Adrian, hope you are well. Would you be kind and help me answer this email from a Christian who thinks Atheists are intellectually dishonest – his reasoning is a first for me.
Take care, Robert

Atheists? Intellectually dishonest? At first I think that perhaps this theist has come across an atheist who made some ridiculous statement, and has assumed all atheists think like that. The attached theist “argument” provided all the answers:

Robert, I know Christians have done evil as well! I’m a sinner Saved by grace! By the way it is impossible to be an atheist and be intellectually honest! You can be agnostic at best!  In order to be an atheist you have to know everything there is to know! Since you and I do not Know everything there is to know, it is possible for God to exist in the area you do not know: BY DEFINITION AGNOSTIC AT BEST if you are intelectually honest!? I believe you are!!!!!

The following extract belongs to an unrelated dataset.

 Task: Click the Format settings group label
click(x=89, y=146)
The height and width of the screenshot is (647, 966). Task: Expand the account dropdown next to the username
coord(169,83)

As I read the paragraph, I realized that this particular theist hadn’t come across a stupid atheist, but rather hadn’t come across a dictionary in what seems like quite a while. He’s confused the meaning of the word ‘atheist’ for starters, and then confused the meaning of the word ‘agnostic’ such that both are mutually exclusive. In his world, you can either be an atheist, or an agnostic (so I’m not sure where that puts him as a theist).

My response was a quick lesson on definitions.

This fellow seems to have his definitions a little off. Firstly, an atheist is simply defined as someone “without gods”, coming from the Greek word “atheos”, meaning ‘a’ (without) and ‘theos’ (gods). Therefore to put any other meaning on the word is to commit intellectual dishonesty yourself. Given that the subject of Gods comes down to a belief (namely theism), to be “without gods” is to not believe in theism. In other words, an atheist is someone who “does not believe in gods”.

The theist in this argument has falsely asserted that all atheists are of the “God does not exist” type, which is a massive error given that most of them do not fall under this category at all. He also makes the wrong assumption that being agnostic is something mutually exclusive to being an atheist, when the complete opposite is the case.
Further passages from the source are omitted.